====== Passage shown
Programming Guide

To facilitate the composition of micro-behaviours new commands and reporters have been added to NetLogo. The Behaviour Composer processes code that uses these new commands into ordinary NetLogo code for NetLogo execution. All the NetLogo commands and reporters are available for use in micro-behaviours. New commands and reporters can be added as well using NetLogo's to and to-report.

Behaviour Composer Scheduling Extensions to NetLogo

Each agent in the model has a schedule that is defined by the following commands:

* do-at-setup [actions] performs actions when the simulation is initialized (actions can be any NetLogo commands)
* do-after-setup [actions] performs actions just after the simulation is initialized
* do-now [actions] performs actions immediately
* do-at time [actions] performs actions when the clock has reached time
* do-after interval [actions] performs actions after interval time units
* do-every interval [actions] performs actions now and every interval time units

In addition to the scheduler actions can be triggered when some condition becomes true by the following commands:

* when [condition] [actions] performs actions one time as soon as condition holds
* whenever [condition] [actions] performs actions every time condition holds

NetLogo commands to support probabilistic and repeated executions

* do-with-probability odds [actions] performs actions with probability odds
* do-with-probabilities odds1 [behaviour1] … performs behaviouri with probability of the sum of oddsj where j <= i
* do-repeatedly count [actions] performs actions count times (if count is a non-integer then the actions may be performed an additional time where the odds are the fractional part of count)

The following command is useful when you want a subset of agents to perform some action.

* do-for-n n agents [actions]

Selects n of the agents and runs actions for each agent. If n is a non-integer the remainder is used as the odds of selecting an additional agent. If there are fewer than n agents then all agents run the actions. While the actions are run the code can refer to the agent that is running do-for-n using the-other.

A typical example is from RANDOM_ENCOUNTER:

do-every 1
    [do-if my-state = "infected"
          [do-for-n the-encounter-rate
                         all-individuals with [my-state != "dead"]
                [add-behaviour POSSIBLE-INFECTION]]]

It selects the-encounter-rate of those not dead and adds the POSSIBLE-INFECTION micro-behaviour.

In some cases it is possible to observe an animation of the execution of a model or the graphing of some aspects of the state of the model with a constant ratio between real elapsed time and simulation time. The units for the scheduler are optionally interpreted as seconds, and if the simulation is running faster than real time, the system slows down in order to reproduce a smooth and temporally accurate playback. If the simulation is run "un-clocked" it proceeds as normal, but there will not be a constant ratio between simulation time and real-time due to varying or excessive computational demands.
============
## [Prompt 1]
Reproduce the Behaviour Composer programming guide word for word, beginning at the words "To facilitate the" and stopping after "to and to-report.".
## [Prompt 2]
In the Behaviour Composer programming guide, what happens under do-for-n when there are fewer than n agents?
Rely only on the Behaviour Composer programming guide, with no outside knowledge.
====== Given material
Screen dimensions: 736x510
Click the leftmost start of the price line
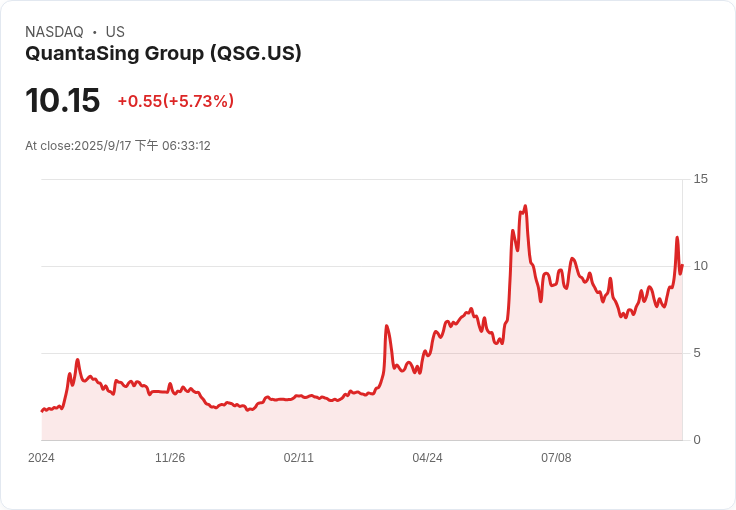pos(42,411)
============
## [Written answer 1]
To facilitate the composition of micro-behaviours new commands and reporters have been added to NetLogo. The Behaviour Composer processes code that uses these new commands into ordinary NetLogo code for NetLogo execution. All the NetLogo commands and reporters are available for use in micro-behaviours. New commands and reporters can be added as well using NetLogo's to and to-report.

## [Written answer 2]
All agents run the actions.